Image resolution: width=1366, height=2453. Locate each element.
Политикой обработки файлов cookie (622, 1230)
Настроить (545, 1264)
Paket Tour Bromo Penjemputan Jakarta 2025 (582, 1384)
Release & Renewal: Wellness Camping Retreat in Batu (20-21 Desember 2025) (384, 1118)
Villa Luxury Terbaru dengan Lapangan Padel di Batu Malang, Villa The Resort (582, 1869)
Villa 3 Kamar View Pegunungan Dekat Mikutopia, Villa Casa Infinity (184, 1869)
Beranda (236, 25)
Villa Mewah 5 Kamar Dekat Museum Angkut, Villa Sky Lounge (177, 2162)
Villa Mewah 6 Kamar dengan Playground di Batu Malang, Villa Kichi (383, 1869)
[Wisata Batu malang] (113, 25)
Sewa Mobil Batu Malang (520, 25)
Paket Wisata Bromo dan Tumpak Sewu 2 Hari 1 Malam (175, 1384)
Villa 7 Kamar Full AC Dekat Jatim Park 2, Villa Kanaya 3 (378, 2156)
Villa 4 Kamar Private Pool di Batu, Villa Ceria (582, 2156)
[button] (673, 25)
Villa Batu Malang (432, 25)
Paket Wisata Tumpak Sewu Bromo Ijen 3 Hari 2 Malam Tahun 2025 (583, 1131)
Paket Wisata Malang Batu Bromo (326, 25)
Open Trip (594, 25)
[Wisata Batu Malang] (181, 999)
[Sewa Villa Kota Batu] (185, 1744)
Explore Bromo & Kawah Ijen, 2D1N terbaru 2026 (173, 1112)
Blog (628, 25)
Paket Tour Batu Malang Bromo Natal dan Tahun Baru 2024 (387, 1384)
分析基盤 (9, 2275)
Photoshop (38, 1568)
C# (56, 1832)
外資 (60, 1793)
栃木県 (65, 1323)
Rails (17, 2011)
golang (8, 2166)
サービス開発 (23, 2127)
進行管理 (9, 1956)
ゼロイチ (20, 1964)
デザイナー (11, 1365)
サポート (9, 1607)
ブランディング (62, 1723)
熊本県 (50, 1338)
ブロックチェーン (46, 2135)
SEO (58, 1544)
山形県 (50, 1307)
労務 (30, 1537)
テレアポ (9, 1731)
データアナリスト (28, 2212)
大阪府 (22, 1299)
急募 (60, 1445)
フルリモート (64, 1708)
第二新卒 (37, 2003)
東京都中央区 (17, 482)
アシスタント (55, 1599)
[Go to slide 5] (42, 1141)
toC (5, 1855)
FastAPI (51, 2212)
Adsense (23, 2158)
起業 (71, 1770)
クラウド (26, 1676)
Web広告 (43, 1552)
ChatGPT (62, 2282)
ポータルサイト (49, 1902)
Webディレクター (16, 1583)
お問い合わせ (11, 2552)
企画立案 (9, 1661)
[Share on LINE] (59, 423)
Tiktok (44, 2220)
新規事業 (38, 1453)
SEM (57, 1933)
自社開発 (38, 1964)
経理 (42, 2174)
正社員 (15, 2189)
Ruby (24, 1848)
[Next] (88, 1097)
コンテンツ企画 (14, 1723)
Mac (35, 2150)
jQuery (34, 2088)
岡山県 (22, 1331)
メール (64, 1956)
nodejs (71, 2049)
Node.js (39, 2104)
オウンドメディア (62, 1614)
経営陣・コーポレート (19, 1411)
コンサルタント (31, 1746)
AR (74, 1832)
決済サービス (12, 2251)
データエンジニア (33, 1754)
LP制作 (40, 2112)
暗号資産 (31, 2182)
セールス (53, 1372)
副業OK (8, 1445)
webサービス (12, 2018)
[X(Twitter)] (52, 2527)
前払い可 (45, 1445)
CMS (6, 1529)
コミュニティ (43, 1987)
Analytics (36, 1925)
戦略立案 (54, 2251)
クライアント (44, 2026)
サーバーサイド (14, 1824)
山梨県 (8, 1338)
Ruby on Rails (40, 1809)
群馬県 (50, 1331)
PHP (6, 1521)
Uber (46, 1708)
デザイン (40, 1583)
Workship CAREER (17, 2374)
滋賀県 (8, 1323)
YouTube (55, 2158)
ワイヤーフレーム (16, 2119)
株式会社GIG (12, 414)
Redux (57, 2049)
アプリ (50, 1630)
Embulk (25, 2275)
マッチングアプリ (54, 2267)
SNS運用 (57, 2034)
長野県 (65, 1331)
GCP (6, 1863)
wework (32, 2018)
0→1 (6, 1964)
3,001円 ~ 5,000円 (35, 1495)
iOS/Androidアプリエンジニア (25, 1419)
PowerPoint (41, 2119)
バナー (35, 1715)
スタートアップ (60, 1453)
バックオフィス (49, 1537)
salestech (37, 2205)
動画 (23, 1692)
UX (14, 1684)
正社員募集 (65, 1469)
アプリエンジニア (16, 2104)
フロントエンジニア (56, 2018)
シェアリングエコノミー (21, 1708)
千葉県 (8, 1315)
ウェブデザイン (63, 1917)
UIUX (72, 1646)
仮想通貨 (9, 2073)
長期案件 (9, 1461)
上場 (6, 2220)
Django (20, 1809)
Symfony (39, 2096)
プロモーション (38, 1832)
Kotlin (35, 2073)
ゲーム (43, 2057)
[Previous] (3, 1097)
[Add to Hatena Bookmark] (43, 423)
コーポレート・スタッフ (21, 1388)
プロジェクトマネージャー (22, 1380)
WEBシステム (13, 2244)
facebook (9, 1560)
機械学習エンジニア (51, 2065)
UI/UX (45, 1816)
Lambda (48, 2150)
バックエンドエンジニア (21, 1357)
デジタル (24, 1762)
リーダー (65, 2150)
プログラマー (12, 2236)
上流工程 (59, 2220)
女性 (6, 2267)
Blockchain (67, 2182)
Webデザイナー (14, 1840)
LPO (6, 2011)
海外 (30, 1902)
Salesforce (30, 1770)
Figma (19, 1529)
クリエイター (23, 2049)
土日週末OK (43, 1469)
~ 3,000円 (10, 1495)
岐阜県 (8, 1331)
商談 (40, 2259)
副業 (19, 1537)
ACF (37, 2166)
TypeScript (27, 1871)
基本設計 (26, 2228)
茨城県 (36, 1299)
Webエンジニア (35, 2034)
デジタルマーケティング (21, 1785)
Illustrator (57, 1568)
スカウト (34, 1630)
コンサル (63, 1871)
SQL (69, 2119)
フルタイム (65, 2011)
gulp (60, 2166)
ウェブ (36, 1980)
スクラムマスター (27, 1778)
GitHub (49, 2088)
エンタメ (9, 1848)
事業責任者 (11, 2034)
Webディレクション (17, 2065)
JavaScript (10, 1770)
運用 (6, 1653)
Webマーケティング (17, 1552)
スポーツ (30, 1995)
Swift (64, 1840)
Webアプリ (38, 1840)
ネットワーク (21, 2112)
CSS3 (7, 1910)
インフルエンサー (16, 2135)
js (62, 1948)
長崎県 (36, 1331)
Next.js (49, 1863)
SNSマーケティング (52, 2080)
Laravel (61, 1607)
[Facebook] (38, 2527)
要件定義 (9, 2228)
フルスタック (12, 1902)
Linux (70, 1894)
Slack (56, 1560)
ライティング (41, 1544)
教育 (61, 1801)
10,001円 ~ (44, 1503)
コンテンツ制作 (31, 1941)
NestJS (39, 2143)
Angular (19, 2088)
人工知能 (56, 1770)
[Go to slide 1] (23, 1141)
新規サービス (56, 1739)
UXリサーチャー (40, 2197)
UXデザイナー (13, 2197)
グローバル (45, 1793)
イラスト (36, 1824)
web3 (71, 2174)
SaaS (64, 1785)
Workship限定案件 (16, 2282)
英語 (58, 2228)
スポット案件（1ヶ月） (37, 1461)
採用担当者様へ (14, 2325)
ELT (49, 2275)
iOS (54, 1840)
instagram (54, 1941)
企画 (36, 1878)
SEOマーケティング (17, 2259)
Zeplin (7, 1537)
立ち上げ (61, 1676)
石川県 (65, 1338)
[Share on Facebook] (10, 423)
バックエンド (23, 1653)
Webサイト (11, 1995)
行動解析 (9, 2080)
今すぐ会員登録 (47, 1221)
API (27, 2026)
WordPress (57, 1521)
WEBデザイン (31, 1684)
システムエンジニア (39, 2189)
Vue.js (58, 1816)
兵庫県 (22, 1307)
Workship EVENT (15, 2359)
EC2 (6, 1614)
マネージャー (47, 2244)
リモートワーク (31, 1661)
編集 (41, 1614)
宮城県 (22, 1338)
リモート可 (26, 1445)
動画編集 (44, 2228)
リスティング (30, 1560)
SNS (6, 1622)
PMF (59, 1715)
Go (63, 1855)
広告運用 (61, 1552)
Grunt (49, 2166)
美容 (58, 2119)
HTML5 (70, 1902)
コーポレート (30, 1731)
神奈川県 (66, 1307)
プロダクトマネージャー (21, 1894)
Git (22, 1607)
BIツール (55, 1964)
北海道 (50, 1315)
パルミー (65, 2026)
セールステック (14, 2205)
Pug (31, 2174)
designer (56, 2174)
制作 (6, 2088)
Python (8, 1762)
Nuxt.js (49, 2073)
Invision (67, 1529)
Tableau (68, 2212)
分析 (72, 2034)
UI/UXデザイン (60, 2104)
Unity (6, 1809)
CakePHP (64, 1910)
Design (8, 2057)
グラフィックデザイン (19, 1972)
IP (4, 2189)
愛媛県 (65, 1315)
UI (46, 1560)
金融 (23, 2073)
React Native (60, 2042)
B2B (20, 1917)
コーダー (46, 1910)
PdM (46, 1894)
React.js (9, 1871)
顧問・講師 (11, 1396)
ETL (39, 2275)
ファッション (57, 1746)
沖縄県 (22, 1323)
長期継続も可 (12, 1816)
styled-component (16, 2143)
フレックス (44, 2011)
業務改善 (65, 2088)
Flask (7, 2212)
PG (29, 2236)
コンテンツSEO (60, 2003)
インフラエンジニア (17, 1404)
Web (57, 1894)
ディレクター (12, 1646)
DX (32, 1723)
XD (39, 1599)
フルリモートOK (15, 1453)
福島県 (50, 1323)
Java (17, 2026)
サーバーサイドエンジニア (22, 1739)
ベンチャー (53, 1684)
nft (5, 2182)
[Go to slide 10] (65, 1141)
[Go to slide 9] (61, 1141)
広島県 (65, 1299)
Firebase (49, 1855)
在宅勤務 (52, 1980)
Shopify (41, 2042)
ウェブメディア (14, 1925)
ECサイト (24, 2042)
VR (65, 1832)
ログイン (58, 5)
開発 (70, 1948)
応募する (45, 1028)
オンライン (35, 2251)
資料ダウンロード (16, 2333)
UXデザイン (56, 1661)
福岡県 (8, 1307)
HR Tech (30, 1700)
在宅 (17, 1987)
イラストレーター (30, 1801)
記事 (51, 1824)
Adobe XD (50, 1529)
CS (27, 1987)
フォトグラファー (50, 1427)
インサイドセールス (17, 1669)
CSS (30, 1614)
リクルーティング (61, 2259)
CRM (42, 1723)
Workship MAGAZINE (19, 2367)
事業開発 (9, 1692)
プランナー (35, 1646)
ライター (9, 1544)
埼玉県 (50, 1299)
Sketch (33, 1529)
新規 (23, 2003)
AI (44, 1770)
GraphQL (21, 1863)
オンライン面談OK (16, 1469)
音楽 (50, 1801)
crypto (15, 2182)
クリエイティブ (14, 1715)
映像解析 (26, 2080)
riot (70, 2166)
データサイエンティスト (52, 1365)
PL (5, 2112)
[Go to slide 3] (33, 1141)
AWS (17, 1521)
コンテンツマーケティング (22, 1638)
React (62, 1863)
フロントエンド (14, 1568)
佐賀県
━━━━
▶ _EXERCISE GOAL_
Everything above from the line containing "デザイン (40, 1583)" down to the line containing "Symfony (39, 2096)" should be copied exactly, both end lines included, and nothing else.

▶ _ANSWER TO THE PROBLEM_
デザイン (40, 1583)
Workship CAREER (17, 2374)
滋賀県 (8, 1323)
YouTube (55, 2158)
ワイヤーフレーム (16, 2119)
株式会社GIG (12, 414)
Redux (57, 2049)
アプリ (50, 1630)
Embulk (25, 2275)
マッチングアプリ (54, 2267)
SNS運用 (57, 2034)
長野県 (65, 1331)
GCP (6, 1863)
wework (32, 2018)
0→1 (6, 1964)
3,001円 ~ 5,000円 (35, 1495)
iOS/Androidアプリエンジニア (25, 1419)
PowerPoint (41, 2119)
バナー (35, 1715)
スタートアップ (60, 1453)
バックオフィス (49, 1537)
salestech (37, 2205)
動画 (23, 1692)
UX (14, 1684)
正社員募集 (65, 1469)
アプリエンジニア (16, 2104)
フロントエンジニア (56, 2018)
シェアリングエコノミー (21, 1708)
千葉県 (8, 1315)
ウェブデザイン (63, 1917)
UIUX (72, 1646)
仮想通貨 (9, 2073)
長期案件 (9, 1461)
上場 (6, 2220)
Django (20, 1809)
Symfony (39, 2096)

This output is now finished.